Barber and Jones were the only two football coaches at St. Francis for a number of years.
“It was Gord and I for roughly 10 years. I learned a ton from Gord, not just Xs and Os, but how he handled the team.”
Barber’s approach was somewhat different than what Jones had experienced as a player.
“Gord was really good with talking to kids straight up and not beating around the bush, or tip-toeing around sensitive issues. It was: This is what needs to happen; this is what we are going to do; and, if you want to be a part of that, then you have to be here for that.”
That message hit home.
“I was on board with that right away and we very much gelled despite some of the differences in our approaches because, at the core, we had the same set of football values.
That core philosophy was a lunch bucket, hard hat approach to football.
“Strap up and go block harder, tackle harder and run harder than the guy across from you. If 12 guys do that all at once, we will probably win.”
Barber and Jones certainly did that at St. Francis with the Phoenix. During one particularly memorable run, the team won three championships in four years and made four trips to the final in five years.
When St. Francis moved up to the higher tiers of football, it was often David vs. Goliath but the Phoenix hung tough.
“When the Catholic league was formed, we went into a few games just hoping to compete,” he said. “In the first year, that was the goal and we were able to. A lot of that was due to the fact that there was a culture that we had worked very hard to create at St. Francis.”
Playing in the Catholic league was a challenge.
“Even though we had gone from being the ones with the targets on our back to now being the underdogs, it didn’t change the outlook that we were going to go out there and play as hard as we possibly could. We were going to block, tackle and run as fast as possible.
“Even though we didn’t necessarily have the bodies in terms or numbers or the size to compete like the larger schools, it sounds cliche but the kids had heart and that made a big difference.”
Jones was entering his third season as head coach at Blessed Trinity when the pandemic struck.
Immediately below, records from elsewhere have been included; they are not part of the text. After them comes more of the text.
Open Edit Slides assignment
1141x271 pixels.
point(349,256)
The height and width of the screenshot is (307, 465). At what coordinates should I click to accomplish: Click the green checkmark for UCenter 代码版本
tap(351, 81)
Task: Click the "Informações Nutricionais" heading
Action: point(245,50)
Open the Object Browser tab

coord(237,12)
“I think we have done well but not as well as we would have liked. I would have liked to play for a championship every year because that is the goal. For me, the real goal is not winning and that kind of sounds contradictory after saying I wanted to play for championships.”
His main goal is winning the right way.
“It’s winning the way I think the game should be played which means for me that if a kid doesn’t show up for practice, they don’t play. Some coaches prefer to play a kid whether he shows up or not, but I would like to think more and more coaches are pushing the character side of the game.”
That character side is important because the overwhelming majority of kids that play high school football aren’t going to be making a living playing football. That fact begs the question as to why high school football coaches coach?
“Number 1, it should be fun because if it’s not fun, what’s the point? But football is also a character builder and it’s taking what you learn on the field and you use it to become a better husband, a good father, a good co-worker and not necessarily a professional athlete.”
Accountability is key.
“You are accountable to the other guys on the field to make a block, or catch a pass or make sure you show to practice to do your part whether you are the starting quarterback or the third-string centre.”
Jones has missed not having Barber but he has tried to push that accountability on his players at Blessed Trinity.
“I wish he was here shoulder to shoulder with me because it came so naturally to him and it made my job a whole lot easier at St. Francis.”
Jones misses having a fellow teacher coach at Blessed Trinity, but he is appreciative of the help he gets from community coaches, Dan Steele, Dave Maniaci and Grant Owen. His community coaches have plenty of other responsibilities but still make time for the Thunder football program.